If you get an INVALID_CREDENTIALS error in the console log when an enterprise server starts up, as follows:
CASCD4002W Error (INVALID_CREDENTIALS) binding to MFDS CASCD0102F TX Daemon Failed to Initialize
this indicates a problem with the credentials (user id and/or password) that are being provided to the Directory Server. The user id or password are missing or are incorrect, and/or the Directory Server is not using the expected security configuration.
The credentials casstart uses to bind to the Directory Server can be specified in a number of ways: as literal command line parameter values using /u and /p (Micro Focus recommends that you do not use this method), or via /z so that the values are input from standard input. For example, using this method, the credentials could be input from the configured vault. If credentials are stored in the vault, ensure the correct vault location is specified and the operating system id under which the casstart process is executing has access to the vault. The mfsecretsadmin utility can confirm vault access and credentials values. In addition, credentials can be specified in ESCWA if the enterprise server region is being started that way.

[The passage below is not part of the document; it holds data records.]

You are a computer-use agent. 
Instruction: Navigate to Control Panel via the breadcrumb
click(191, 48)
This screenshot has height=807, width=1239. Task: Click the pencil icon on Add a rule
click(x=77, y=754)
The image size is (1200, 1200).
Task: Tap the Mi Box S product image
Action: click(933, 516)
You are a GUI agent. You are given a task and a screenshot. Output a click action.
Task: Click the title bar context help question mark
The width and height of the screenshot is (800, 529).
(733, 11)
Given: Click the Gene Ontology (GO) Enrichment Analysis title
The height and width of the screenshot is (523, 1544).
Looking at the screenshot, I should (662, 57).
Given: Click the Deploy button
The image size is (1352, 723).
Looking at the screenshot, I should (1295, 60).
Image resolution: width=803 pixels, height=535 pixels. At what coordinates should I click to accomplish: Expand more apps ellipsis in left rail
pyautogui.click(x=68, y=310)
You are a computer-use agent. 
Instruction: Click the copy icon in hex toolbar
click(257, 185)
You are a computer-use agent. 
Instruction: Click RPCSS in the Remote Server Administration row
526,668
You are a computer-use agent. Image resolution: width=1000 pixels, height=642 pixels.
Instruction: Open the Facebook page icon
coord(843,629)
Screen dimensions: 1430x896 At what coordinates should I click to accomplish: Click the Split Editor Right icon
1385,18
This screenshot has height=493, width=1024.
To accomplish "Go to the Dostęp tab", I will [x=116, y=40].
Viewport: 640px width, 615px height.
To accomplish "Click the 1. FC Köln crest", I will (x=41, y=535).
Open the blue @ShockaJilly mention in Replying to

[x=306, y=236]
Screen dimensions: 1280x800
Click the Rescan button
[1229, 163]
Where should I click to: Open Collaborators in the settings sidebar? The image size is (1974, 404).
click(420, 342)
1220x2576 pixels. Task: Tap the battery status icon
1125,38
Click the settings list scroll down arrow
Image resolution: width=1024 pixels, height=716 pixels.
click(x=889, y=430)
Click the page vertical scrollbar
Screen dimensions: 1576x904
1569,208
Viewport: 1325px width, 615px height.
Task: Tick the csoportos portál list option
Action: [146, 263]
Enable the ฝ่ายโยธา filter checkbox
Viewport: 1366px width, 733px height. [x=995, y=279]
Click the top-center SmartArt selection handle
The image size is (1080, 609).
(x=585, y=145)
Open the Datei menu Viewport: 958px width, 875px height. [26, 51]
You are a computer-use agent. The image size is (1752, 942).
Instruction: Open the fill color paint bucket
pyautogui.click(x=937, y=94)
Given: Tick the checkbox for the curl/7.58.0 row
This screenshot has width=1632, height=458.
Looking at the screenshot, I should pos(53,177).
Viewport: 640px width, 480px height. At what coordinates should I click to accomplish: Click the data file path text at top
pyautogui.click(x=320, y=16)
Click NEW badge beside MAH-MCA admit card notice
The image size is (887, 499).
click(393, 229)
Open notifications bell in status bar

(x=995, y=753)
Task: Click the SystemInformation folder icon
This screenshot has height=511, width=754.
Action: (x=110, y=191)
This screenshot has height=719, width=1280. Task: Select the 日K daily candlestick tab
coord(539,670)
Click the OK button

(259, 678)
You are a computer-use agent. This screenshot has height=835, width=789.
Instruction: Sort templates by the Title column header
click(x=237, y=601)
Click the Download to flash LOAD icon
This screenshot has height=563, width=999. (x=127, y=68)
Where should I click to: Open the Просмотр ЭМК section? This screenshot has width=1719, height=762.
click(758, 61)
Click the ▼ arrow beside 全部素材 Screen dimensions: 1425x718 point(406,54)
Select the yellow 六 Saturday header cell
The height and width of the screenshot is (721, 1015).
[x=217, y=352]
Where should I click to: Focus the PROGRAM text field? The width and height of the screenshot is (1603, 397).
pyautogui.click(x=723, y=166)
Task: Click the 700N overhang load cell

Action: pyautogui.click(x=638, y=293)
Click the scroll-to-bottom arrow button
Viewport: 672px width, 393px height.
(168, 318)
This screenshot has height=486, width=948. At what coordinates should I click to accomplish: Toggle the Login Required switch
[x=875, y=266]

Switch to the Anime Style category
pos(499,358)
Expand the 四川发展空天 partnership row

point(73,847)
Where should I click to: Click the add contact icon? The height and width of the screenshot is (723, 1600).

If it is confirmed the expected credentials are being specified, then the Directory Server security configuration must be checked. This can be performed using ESCWA. Check that the expected Security Managers are in use and the specified user id exists.
If the enterprise server region is started from ESCWA, and ESCWA itself is secured, then check the credentials used to login to ESCWA are valid for the Directory Server. The best way to do this is to ensure that ESCWA, the Directory Server, and the enterprise server region are all using consistent security configurations and Security Managers. Check that the Directory Server has the Use ES Default Security Managers option checked for its Security Facility configuration. In Visual COBOL 10.0, this is the default configuration for new product installs. Another possible reason for credentials specified to casstart to be invalid when connecting to the Directory Server is if the enterprise server region is using an external Security Manager and the Directory Server is using Directory Server Internal Security. Or the enterprise server region is not configured to use security but the Directory Server is. A useful facility to check security configuration is the ESCWA Security Configuration Report tool which will highlight whether the Directory Server, enterprise server regions, or ESCWA are using external Security Managers or not, as well as other common security configuration issues.